▽

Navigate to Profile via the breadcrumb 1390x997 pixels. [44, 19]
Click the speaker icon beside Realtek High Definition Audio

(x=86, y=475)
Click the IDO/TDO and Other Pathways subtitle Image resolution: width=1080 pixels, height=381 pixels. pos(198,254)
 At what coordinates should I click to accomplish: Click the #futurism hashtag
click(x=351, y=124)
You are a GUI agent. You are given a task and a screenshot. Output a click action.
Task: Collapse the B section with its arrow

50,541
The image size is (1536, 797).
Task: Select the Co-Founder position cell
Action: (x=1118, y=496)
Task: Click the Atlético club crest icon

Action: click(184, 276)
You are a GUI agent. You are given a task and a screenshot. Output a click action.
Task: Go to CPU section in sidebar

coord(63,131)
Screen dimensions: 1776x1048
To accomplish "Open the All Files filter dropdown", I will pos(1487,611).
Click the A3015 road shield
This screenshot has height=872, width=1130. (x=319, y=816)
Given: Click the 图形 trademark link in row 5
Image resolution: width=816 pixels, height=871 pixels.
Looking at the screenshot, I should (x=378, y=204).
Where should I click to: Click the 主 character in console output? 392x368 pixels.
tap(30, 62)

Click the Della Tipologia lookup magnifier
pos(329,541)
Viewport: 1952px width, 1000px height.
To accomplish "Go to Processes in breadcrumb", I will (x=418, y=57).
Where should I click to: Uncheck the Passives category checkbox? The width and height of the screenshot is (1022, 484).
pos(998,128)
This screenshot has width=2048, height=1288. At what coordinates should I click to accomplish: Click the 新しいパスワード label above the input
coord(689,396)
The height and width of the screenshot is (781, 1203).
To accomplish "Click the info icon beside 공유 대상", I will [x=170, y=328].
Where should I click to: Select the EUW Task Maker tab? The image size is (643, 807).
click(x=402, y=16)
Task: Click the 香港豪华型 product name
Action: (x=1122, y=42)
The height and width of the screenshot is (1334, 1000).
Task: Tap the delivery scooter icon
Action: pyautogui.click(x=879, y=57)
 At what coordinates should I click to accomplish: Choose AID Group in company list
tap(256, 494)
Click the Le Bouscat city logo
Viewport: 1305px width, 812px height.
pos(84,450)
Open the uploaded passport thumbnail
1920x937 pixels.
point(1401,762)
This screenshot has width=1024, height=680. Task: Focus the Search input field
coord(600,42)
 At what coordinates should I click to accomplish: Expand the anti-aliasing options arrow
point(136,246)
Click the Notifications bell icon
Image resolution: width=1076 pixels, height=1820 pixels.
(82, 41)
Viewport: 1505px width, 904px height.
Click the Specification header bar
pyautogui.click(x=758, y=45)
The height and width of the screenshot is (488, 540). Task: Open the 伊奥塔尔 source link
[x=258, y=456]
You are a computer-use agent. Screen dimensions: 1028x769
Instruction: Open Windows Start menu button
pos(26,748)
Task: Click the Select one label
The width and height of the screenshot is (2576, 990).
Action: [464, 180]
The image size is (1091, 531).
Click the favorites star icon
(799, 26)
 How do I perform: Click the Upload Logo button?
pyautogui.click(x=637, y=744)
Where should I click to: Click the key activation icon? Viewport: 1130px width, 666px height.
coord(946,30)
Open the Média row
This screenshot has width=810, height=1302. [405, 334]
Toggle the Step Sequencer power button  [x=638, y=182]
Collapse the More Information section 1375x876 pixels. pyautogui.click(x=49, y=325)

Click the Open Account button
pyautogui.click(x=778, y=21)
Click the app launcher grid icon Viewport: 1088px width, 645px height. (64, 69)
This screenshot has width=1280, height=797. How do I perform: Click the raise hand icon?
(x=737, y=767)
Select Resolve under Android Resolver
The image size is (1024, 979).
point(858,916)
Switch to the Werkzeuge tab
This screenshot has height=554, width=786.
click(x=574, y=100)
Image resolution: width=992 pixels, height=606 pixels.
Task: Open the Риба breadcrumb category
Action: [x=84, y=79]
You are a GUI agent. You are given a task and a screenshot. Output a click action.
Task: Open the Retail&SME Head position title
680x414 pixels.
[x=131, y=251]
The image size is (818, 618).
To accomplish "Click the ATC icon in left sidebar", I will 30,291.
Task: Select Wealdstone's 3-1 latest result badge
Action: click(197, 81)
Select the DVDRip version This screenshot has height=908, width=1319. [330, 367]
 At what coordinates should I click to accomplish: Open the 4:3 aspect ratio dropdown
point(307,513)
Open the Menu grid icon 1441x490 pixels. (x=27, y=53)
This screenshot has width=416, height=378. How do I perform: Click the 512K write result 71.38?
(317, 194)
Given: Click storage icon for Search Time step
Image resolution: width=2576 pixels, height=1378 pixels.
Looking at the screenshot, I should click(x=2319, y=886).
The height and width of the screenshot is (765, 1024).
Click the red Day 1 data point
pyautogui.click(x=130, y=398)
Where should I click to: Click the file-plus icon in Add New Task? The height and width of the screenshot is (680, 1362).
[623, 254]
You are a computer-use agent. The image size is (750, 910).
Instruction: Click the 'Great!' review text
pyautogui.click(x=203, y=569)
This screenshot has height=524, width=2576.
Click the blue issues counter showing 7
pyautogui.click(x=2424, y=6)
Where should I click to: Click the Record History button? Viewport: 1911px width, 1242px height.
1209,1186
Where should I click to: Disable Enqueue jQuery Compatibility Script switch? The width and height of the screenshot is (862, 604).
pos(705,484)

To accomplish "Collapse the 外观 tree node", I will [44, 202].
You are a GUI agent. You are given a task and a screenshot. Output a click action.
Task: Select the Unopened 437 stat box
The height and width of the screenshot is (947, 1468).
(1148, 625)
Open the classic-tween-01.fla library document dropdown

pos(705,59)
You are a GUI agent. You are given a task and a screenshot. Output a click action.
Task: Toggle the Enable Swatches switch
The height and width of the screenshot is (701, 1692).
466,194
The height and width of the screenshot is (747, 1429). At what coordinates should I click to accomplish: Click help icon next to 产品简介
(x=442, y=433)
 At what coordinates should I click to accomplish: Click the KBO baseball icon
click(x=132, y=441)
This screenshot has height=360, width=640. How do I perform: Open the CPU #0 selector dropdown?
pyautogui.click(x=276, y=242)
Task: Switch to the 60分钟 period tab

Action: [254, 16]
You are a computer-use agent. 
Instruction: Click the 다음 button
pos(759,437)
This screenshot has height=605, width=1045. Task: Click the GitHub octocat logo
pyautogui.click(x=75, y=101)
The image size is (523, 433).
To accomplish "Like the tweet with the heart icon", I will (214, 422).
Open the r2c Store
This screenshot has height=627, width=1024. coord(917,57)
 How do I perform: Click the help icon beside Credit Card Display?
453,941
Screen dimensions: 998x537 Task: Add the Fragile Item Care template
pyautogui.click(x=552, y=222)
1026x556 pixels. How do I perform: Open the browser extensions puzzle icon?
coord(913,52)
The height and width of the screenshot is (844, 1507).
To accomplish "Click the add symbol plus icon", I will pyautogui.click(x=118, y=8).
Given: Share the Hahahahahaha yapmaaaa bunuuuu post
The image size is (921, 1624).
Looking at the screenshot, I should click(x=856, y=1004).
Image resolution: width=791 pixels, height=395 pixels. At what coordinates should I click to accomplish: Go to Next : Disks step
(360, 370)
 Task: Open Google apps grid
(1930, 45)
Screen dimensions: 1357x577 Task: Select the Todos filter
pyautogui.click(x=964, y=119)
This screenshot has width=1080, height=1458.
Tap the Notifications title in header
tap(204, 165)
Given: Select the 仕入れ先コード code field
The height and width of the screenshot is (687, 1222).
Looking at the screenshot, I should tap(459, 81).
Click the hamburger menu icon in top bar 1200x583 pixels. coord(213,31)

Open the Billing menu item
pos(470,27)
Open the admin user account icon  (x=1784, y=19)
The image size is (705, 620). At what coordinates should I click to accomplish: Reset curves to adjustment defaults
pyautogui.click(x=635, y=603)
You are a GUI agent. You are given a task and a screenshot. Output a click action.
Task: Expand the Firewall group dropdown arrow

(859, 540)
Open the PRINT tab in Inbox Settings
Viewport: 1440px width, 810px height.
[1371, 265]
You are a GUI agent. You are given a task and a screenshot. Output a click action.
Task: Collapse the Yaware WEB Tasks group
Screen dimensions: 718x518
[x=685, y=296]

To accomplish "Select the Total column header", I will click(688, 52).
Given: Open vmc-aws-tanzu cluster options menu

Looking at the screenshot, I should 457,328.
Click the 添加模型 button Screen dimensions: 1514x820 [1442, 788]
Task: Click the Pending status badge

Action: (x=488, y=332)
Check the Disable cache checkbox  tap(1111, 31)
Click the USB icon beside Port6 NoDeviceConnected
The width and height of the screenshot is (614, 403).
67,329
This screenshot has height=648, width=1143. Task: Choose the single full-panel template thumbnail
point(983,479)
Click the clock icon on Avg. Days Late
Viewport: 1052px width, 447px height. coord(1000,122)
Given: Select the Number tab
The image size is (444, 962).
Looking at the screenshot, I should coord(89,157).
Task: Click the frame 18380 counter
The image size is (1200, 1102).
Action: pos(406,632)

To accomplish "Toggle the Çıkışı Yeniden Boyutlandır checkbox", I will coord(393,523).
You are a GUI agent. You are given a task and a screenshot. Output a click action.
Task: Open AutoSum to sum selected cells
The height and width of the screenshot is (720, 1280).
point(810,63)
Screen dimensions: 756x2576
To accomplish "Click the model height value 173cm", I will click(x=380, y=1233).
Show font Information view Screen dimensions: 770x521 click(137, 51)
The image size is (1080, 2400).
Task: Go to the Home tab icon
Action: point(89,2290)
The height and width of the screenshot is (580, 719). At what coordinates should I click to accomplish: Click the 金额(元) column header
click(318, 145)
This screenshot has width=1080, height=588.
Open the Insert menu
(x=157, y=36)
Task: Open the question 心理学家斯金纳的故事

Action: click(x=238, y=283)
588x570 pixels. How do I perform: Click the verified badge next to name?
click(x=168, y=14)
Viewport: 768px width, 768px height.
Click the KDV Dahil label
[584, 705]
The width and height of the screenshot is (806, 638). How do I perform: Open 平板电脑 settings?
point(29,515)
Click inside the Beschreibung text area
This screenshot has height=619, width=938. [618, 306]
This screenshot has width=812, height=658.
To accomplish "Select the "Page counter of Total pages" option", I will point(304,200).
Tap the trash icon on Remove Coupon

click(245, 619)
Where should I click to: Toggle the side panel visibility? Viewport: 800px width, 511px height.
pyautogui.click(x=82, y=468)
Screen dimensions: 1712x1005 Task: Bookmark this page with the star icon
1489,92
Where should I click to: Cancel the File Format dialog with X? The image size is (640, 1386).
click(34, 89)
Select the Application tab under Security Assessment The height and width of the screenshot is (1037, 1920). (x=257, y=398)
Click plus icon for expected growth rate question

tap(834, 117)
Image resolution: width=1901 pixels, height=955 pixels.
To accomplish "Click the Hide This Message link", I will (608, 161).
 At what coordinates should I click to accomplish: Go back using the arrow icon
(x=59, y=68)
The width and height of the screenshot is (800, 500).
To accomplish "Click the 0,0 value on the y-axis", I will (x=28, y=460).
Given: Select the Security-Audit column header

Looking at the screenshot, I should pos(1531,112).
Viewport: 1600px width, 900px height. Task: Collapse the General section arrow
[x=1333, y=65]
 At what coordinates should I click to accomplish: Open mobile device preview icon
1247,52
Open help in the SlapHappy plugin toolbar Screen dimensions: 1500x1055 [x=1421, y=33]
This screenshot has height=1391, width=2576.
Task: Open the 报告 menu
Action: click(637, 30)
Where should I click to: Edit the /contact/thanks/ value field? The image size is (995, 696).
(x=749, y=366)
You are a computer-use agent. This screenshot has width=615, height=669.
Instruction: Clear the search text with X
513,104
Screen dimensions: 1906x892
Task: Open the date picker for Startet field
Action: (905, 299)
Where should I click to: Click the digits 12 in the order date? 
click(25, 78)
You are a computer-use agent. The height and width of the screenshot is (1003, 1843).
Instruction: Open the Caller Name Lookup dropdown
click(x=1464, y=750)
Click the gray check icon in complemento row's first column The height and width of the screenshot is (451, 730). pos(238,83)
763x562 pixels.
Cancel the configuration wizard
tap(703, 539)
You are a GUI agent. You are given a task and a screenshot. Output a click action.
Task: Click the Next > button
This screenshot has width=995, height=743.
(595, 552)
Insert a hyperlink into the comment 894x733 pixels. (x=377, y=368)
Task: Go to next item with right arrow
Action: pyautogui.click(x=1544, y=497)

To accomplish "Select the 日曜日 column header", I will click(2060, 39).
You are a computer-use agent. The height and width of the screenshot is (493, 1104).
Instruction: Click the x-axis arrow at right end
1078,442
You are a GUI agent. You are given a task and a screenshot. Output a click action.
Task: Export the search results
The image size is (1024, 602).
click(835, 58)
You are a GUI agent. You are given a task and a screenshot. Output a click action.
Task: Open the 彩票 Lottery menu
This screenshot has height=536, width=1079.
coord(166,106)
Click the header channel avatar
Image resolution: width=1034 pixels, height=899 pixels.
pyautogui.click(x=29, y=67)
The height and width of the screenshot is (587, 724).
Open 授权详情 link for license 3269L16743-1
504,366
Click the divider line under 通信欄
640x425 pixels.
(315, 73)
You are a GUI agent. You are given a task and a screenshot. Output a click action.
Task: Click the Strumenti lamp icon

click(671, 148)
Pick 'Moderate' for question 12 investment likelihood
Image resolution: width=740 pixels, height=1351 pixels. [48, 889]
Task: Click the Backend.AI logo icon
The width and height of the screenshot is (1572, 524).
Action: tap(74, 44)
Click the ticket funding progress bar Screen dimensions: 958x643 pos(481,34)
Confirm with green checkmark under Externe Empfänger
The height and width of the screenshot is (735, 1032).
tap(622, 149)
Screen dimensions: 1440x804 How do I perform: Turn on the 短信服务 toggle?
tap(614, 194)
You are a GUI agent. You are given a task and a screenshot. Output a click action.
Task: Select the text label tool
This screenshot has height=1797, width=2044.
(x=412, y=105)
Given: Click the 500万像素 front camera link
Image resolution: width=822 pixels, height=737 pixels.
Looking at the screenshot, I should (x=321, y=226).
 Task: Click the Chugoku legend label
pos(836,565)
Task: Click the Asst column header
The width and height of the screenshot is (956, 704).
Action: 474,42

△

# Exercise
Please find, in the entries above, every line where "computer" occurs, and copy it.

# Response to this exercise
You are a computer-use agent. Screen dimensions: 1028x769
You are a computer-use agent. The image size is (750, 910).
You are a computer-use agent. 
You are a computer-use agent. This screenshot has width=615, height=669.
You are a computer-use agent. The height and width of the screenshot is (1003, 1843).
You are a computer-use agent. The height and width of the screenshot is (493, 1104).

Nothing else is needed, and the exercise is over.